Academics close ranks to defend beleaguered foreign language study. Matthew Reisz reports

February 17, 2011

The importance of language study, and the threats posed to it, were discussed by academics as news emerged of plans that could lead to severe cuts to the discipline at the University of Glasgow.

In a letter to The Herald newspaper on 10 February, opponents denounce a proposal to "close down six or seven out of nine language areas" despite "strong student uptake of (language) courses".

More than 40 signatories deplore the "loss of diversity" and the threat to "unique" courses such as Czech studies, "highlighted last September by the creation of a new Madeleine Albright PhD scholarship, which the former US secretary of state came to inaugurate".

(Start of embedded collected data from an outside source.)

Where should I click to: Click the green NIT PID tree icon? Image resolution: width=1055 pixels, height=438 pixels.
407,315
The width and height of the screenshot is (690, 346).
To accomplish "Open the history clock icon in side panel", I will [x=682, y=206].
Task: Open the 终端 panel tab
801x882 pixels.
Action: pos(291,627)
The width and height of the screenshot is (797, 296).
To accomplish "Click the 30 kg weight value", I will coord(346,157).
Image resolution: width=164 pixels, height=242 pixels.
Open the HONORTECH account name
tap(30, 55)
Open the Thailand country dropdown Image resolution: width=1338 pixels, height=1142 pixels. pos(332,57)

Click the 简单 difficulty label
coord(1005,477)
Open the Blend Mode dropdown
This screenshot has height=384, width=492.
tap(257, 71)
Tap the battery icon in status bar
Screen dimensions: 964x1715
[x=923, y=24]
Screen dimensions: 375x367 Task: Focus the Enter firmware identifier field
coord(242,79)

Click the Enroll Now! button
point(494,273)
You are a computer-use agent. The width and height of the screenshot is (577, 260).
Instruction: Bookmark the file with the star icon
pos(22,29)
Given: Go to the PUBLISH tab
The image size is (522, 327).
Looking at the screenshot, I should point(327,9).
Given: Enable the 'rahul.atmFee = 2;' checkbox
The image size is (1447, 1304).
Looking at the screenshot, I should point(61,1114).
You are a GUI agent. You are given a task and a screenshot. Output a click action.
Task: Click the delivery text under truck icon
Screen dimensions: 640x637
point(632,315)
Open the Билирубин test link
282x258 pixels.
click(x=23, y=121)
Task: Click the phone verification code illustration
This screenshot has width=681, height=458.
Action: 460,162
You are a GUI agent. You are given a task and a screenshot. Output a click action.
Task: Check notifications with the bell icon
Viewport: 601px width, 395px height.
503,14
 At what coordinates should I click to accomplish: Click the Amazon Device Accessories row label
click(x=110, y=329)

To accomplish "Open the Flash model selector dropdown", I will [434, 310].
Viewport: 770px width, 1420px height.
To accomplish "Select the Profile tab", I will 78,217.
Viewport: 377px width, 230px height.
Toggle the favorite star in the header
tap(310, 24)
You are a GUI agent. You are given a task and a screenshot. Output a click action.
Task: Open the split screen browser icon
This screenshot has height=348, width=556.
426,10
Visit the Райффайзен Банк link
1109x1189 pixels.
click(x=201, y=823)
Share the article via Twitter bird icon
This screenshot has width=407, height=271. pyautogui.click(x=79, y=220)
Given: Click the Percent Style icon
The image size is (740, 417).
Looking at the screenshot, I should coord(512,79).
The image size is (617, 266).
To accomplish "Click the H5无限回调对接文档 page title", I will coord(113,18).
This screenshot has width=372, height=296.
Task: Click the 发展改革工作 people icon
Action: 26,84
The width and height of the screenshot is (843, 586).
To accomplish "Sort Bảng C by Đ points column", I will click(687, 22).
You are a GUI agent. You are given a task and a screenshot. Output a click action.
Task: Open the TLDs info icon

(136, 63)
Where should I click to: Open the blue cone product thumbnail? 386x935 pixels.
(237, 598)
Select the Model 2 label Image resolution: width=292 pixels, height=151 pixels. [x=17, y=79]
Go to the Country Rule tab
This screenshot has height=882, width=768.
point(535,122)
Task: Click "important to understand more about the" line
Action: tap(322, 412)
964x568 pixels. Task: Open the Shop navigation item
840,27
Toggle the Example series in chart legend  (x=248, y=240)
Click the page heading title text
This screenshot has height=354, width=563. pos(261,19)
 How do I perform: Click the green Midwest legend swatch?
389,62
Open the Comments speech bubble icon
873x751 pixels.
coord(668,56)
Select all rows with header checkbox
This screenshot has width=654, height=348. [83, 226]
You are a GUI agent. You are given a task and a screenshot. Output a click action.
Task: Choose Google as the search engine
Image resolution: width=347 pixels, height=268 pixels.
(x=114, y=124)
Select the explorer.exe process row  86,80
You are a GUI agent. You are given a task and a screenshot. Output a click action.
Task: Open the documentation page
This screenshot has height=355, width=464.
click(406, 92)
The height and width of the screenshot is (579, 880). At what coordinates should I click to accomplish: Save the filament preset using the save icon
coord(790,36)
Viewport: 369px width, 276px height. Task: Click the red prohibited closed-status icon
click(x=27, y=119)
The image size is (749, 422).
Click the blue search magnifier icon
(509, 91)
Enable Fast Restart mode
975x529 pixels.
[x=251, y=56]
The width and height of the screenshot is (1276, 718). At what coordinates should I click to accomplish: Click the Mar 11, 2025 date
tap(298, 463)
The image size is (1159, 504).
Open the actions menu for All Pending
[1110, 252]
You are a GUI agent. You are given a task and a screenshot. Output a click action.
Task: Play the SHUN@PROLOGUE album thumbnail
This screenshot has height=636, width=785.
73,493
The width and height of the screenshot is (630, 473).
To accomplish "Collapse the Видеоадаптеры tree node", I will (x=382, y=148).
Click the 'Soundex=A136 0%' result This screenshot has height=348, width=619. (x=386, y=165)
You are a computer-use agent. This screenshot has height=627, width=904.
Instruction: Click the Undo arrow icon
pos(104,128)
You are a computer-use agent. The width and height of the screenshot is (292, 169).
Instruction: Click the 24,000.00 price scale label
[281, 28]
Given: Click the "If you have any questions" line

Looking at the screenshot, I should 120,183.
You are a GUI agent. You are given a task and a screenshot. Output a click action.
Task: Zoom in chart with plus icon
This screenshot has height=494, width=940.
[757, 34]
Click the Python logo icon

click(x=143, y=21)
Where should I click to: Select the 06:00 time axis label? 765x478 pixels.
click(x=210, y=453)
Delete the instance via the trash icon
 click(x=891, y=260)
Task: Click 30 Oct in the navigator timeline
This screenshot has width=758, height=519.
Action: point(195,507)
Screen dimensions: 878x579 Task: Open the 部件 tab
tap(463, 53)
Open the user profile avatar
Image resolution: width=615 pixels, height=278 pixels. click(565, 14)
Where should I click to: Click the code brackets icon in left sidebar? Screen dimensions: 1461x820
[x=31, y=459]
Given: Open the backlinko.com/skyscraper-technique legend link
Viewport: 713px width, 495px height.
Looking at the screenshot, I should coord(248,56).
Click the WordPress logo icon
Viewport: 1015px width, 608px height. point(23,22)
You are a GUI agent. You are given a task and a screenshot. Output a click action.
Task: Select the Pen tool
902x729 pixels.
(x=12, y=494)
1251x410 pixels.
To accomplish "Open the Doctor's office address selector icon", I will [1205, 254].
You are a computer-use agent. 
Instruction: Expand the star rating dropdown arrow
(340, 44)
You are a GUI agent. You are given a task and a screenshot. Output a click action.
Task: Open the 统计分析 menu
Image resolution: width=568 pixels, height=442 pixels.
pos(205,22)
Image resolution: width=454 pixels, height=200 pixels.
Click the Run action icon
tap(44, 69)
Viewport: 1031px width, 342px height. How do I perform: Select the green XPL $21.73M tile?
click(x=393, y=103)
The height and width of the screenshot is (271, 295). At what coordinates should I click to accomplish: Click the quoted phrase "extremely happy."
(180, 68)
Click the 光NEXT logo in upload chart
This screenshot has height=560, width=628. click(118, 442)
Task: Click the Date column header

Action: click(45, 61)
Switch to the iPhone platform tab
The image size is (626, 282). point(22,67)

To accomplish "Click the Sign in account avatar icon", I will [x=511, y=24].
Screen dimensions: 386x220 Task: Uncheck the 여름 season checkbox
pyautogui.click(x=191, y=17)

A spokesman for Glasgow said a number of options were under consideration at a time of "unprecedented financial pressures", but stressed that no final decisions had been made.

The situation at Glasgow provided further ammunition for those speaking at an event last week to launch a British Academy paper, Language Matters More and More, which builds on the Language Matters report published in 2009.

The paper notes reduced student demand for language degrees, something likely to continue because of a similar decline at the school level - the total number of A-level candidates has risen by 24 per cent since 1996, while the number studying languages has fallen by 25 per cent.

It also points out that language courses are typically four years long, leading students to worry about their impact on debt.

Nigel Vincent, the Academy's vice-president of research and higher education policy, raised the spectre of the UK "becoming a nation of monoglots in a world of polyglots".

To prevent this, languages needed to form an essential part of universities' wider internationalisation agendas, he said.

David Docherty, chief executive of the Council for Industry and Higher Education, suggested that employers are looking for "people culturally attuned to the places where they do business". It was no longer enough to rely on English as "the Martini of languages - 'any time, any place, anywhere'", he said.

Baroness Coussins, chair of the All-Party Parliamentary Group on Modern Languages, added a call for "a national language recovery programme" designed "to rescue us from a cultural and economic monolingual cul-de-sac".

Michael Worton, vice-provost of University College London, agreed that the basic context for the discipline was depressing, with "a persistent decline in demand for languages in schools and universities accompanied by the reduction or closure of departments".

Yet he argued that academics could do much to fight back if they set out "to 'sell' modern languages aggressively, assuming and addressing low levels of interest and knowledge".

Furthermore, Professor Worton said, "we need to keep a record of every time ministers express support for students spending a year abroad and keep playing it back to them - they don't like that".